Na verdade, o homem possui duas naturezas. Uma, inferior, constituída pelo seu corpo, sua carne, seu sangue, de onde partem seus impulsos e suas reações. Nela encontra-se sua animalidade. Outra, superior, onde reside tudo o que é consciente. Nesta encontra-se sua mente e seu espírito.
Deus, por seu lado, possui apenas uma natureza. Ele não tem corpo, nem carne; nele não há impulso, nem instinto; tudo nele é consciente, tudo é razão. Deus é razão pura.
Obviamente, um Deus puramente espiritual não pode se misturar à animalidade, mas deve pairar, impassível, para além do mundo dos instintos. Consequentemente, um Deus que não se mistura à carne, que não reage, que não sente, só pode ser um Deus frio e distante. Não por acaso, chamaram-no de o ‘Deus absconditus’.
Por isso, o que o cristianismo fez foi uma subversão. Ele humanizou Deus. Fez dele carne, sangue, suor e lágrimas. Rebaixou-o, de alguma maneira.
Mas como o Deus-espírito pôde assumir uma natureza inferior que é a negação de sua própria natureza?
Pensemos: o homem é obra de Deus e toda obra existe, antes, no espírito do seu criador. Logo, o homem, antes de existir, tem de ter sido pensado por Deus e, por isso, gerado do interior do ser divino. Conclui-se que a carne não pode ser estranha a Deus porque nela esteve (ainda que em ideia) antes de ser. Portanto, não somos a negação de Deus, afinal, o que somos veio de Deus.

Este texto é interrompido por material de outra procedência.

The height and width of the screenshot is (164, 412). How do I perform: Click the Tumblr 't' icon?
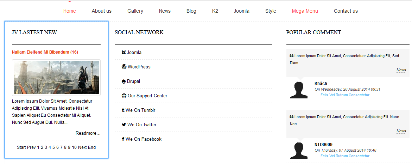click(123, 110)
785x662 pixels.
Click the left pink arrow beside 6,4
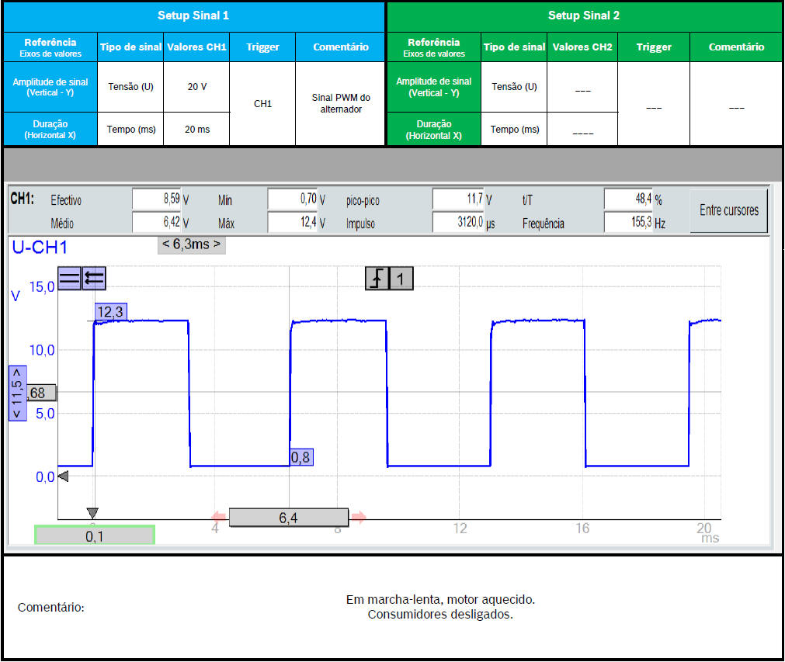pos(219,517)
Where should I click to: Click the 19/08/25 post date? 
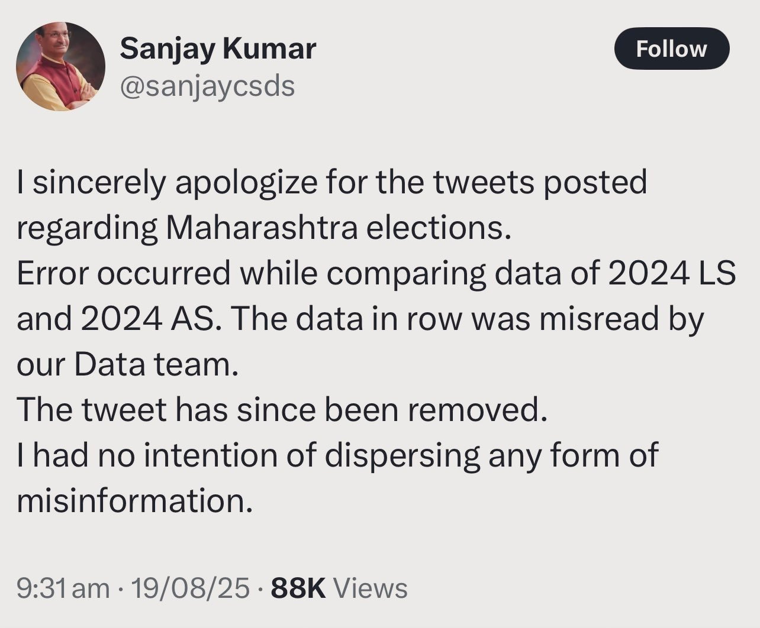click(x=190, y=588)
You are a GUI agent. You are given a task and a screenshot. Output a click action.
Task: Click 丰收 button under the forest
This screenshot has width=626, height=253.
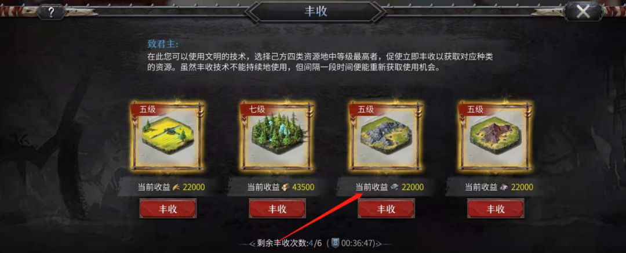tap(277, 209)
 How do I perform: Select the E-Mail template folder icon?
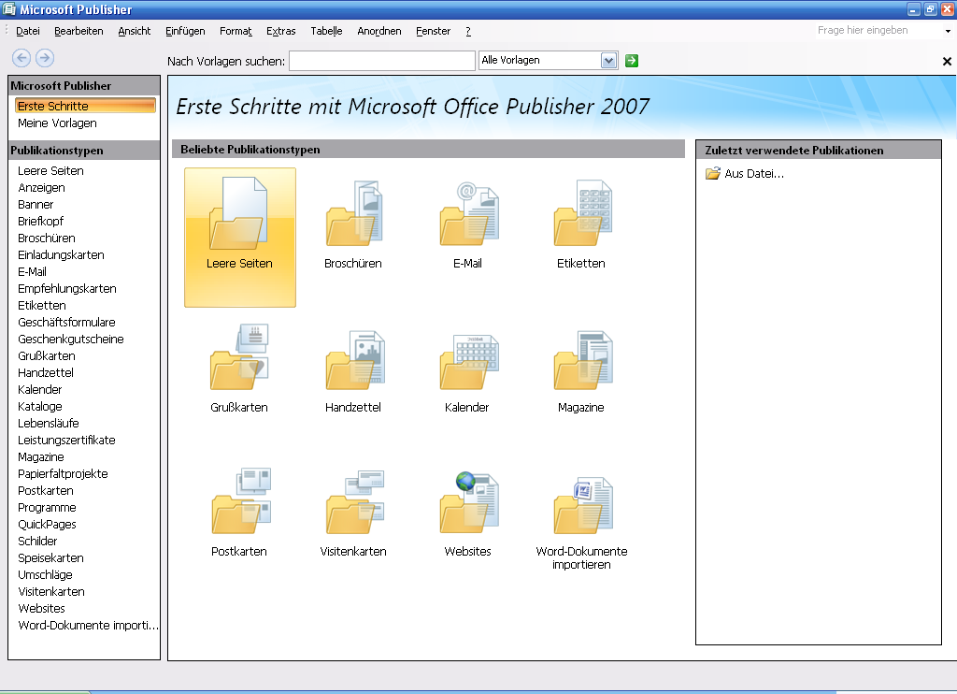coord(467,217)
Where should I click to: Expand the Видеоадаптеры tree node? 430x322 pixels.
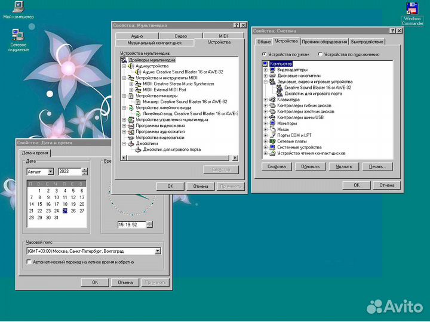click(x=265, y=69)
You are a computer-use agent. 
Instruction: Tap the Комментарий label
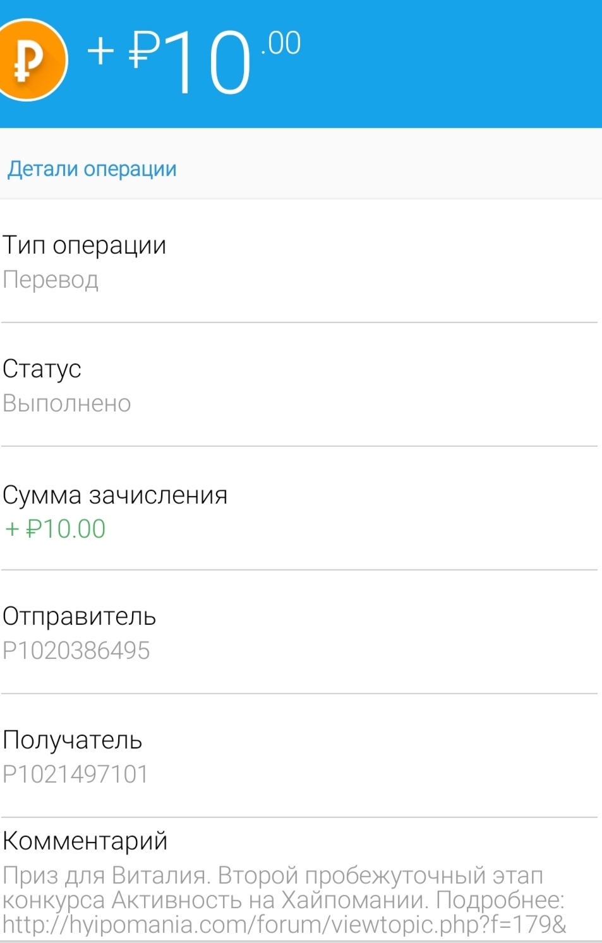pos(85,841)
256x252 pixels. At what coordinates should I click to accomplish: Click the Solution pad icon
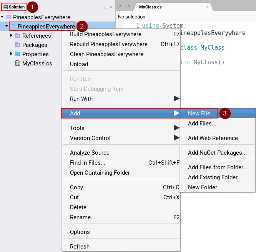coord(5,7)
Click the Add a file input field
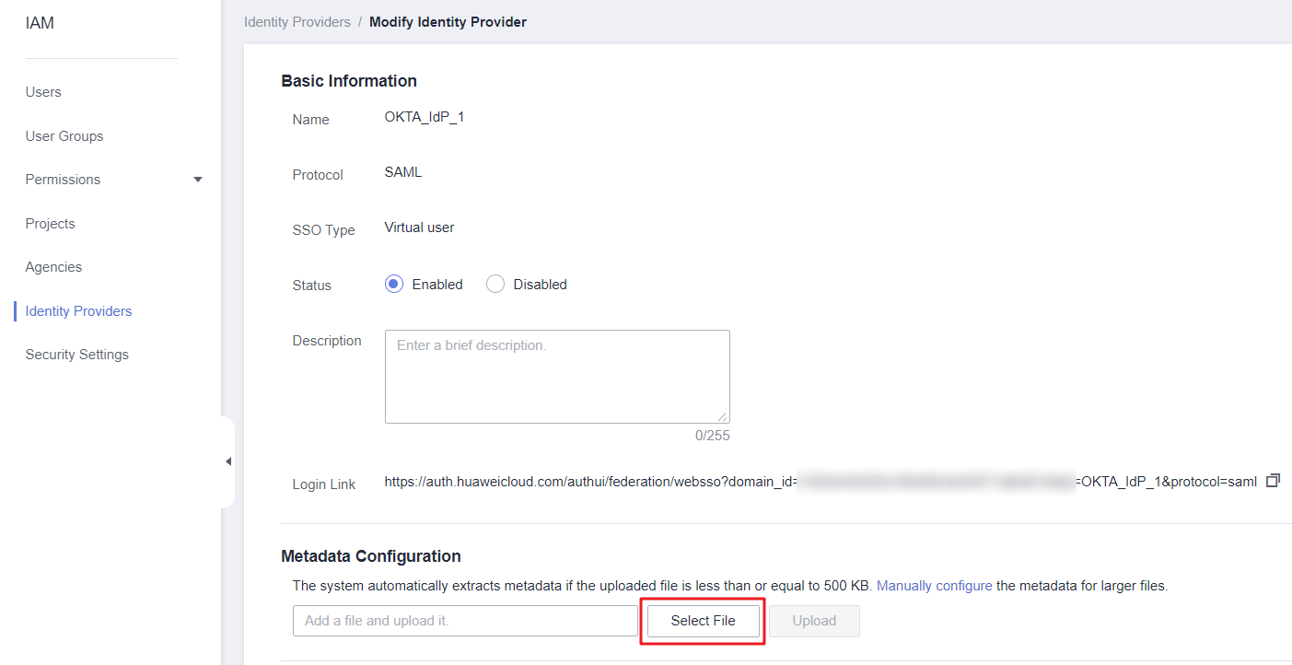1292x665 pixels. coord(465,621)
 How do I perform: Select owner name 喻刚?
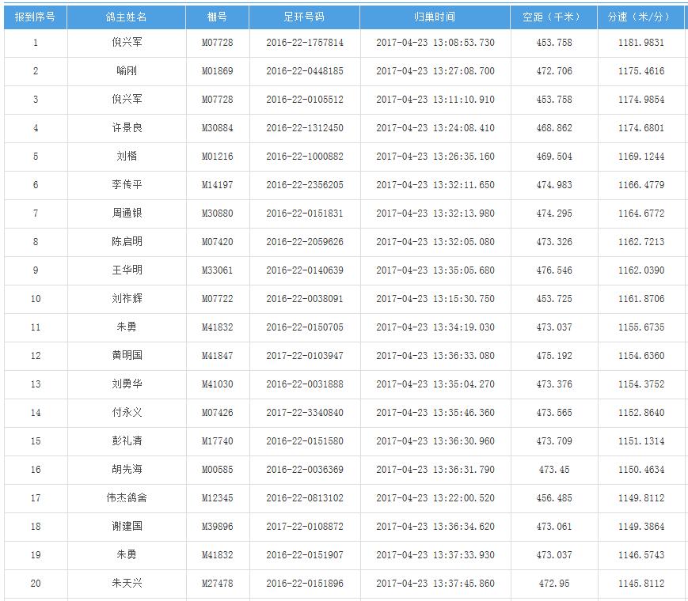click(x=127, y=71)
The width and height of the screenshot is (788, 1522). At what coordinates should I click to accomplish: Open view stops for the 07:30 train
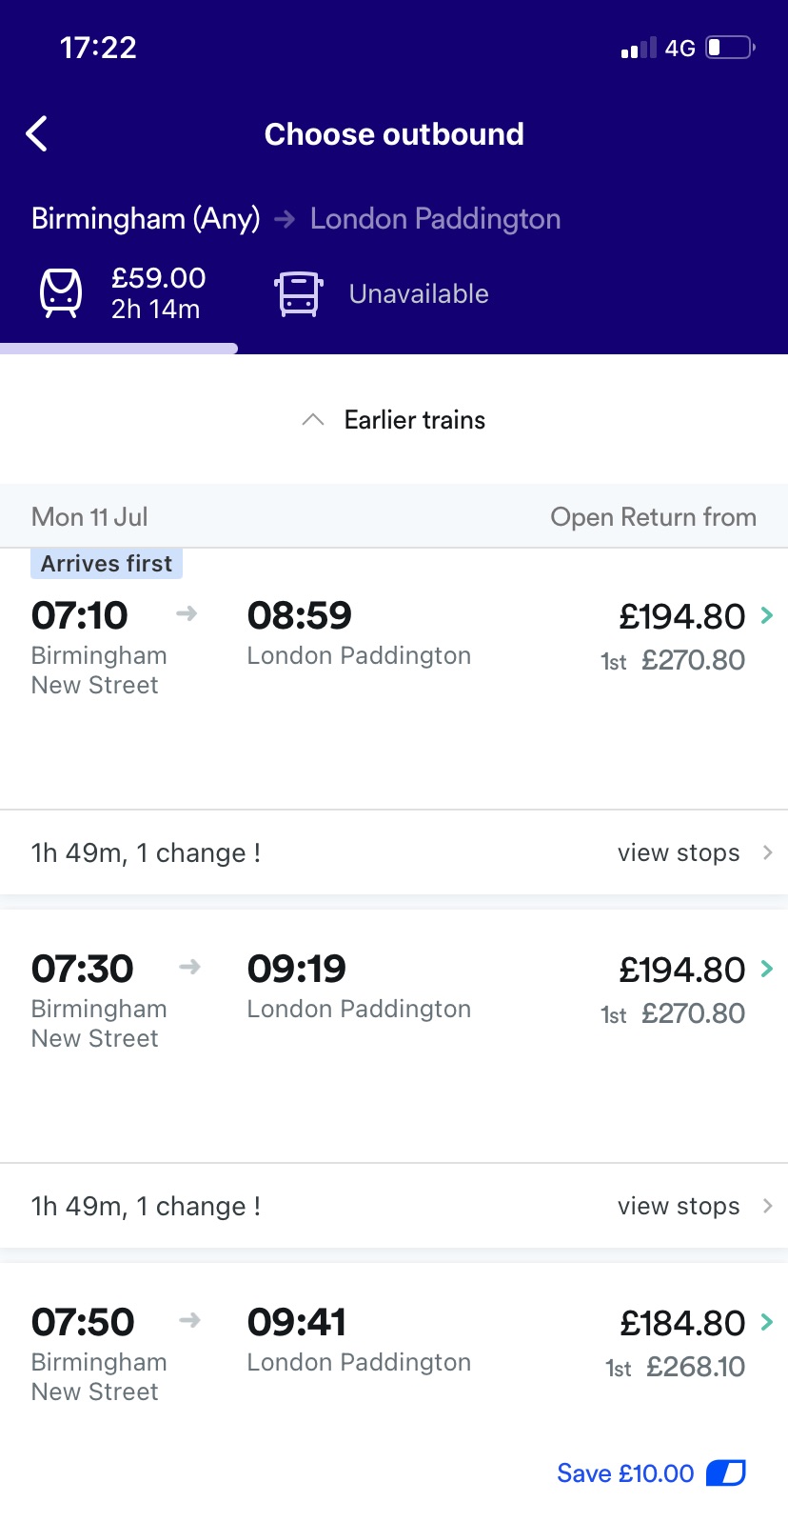coord(694,1206)
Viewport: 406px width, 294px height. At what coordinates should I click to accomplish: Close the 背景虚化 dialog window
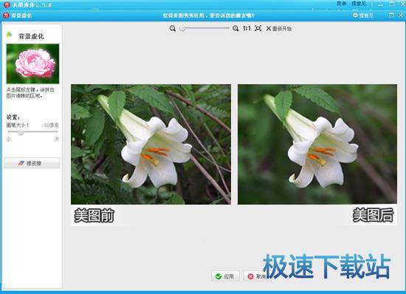(400, 16)
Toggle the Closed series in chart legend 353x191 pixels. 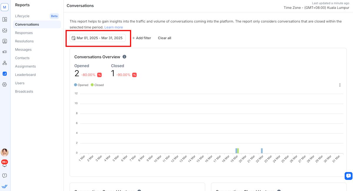coord(97,85)
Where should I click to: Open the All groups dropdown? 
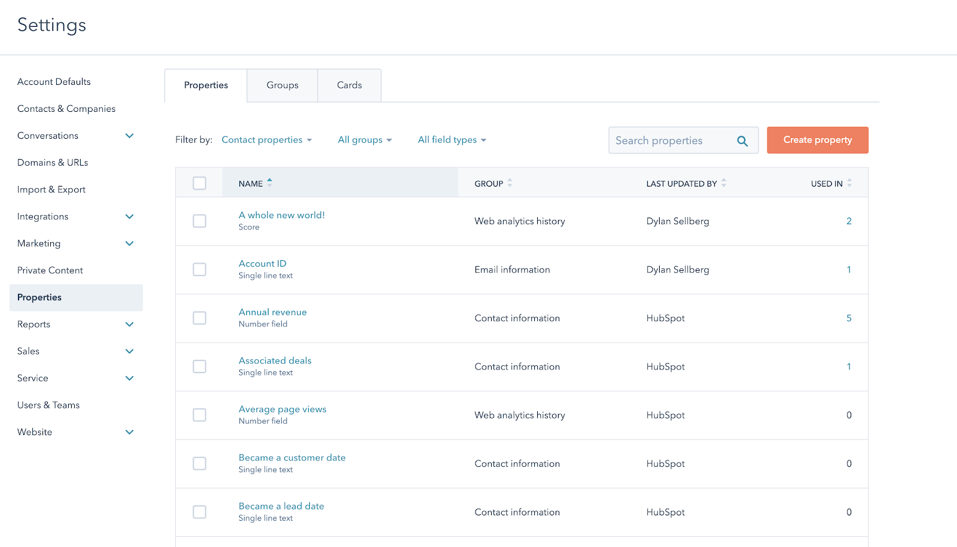click(364, 140)
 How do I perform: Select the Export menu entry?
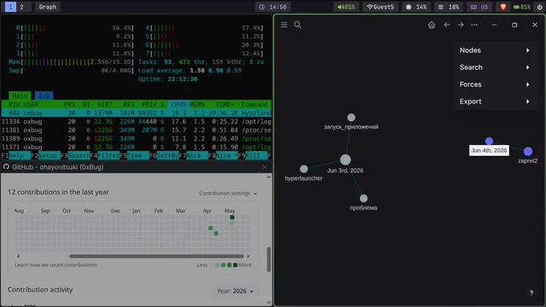pyautogui.click(x=495, y=102)
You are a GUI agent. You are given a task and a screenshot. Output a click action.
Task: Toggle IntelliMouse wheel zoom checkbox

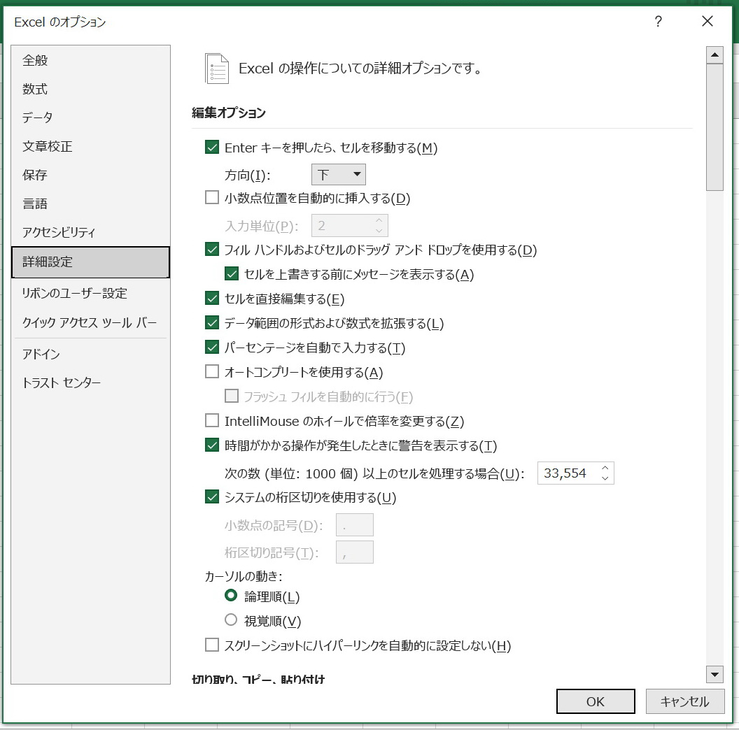[212, 421]
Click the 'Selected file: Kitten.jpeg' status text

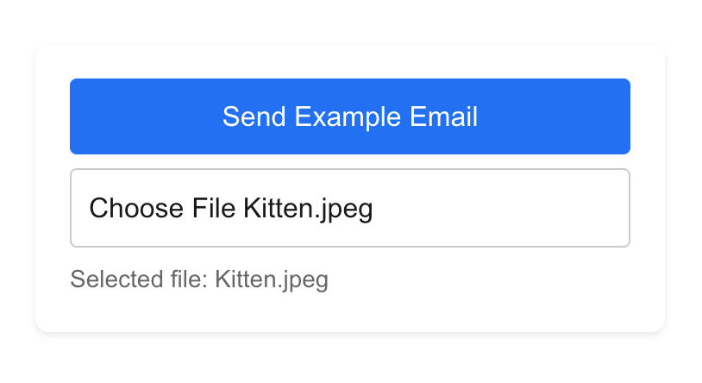coord(199,279)
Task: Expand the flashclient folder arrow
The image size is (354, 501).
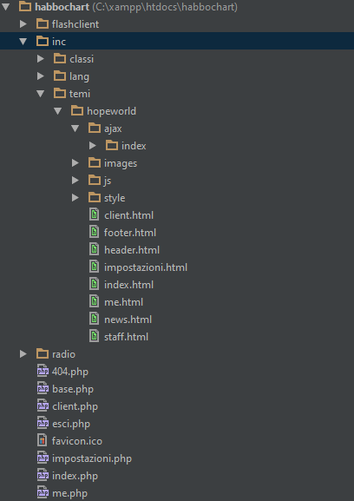Action: coord(23,24)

A verdade é que Deus permanece em nós mesmo quando passamos a ser mais do que uma ideia dele. Sendo uma expressão sua, carregamos em nós sua essência. Sendo sua imagem, refletimos seu ser em nós.
E ainda que nossas imperfeições nos afastem de sua pureza, é certo que não podem extinguir a fagulha de Deus em nosso ser. Podemos não reter toda sua infinitude, mas mantemos resquícios dos seus atributos, os quais permanecem em nós, ainda que de forma atenuada, parcial e dependente.
Podemos dizer, de fato, que somos como pequenos deuses, ou seja, cópias imperfeitas daquele que nos gerou.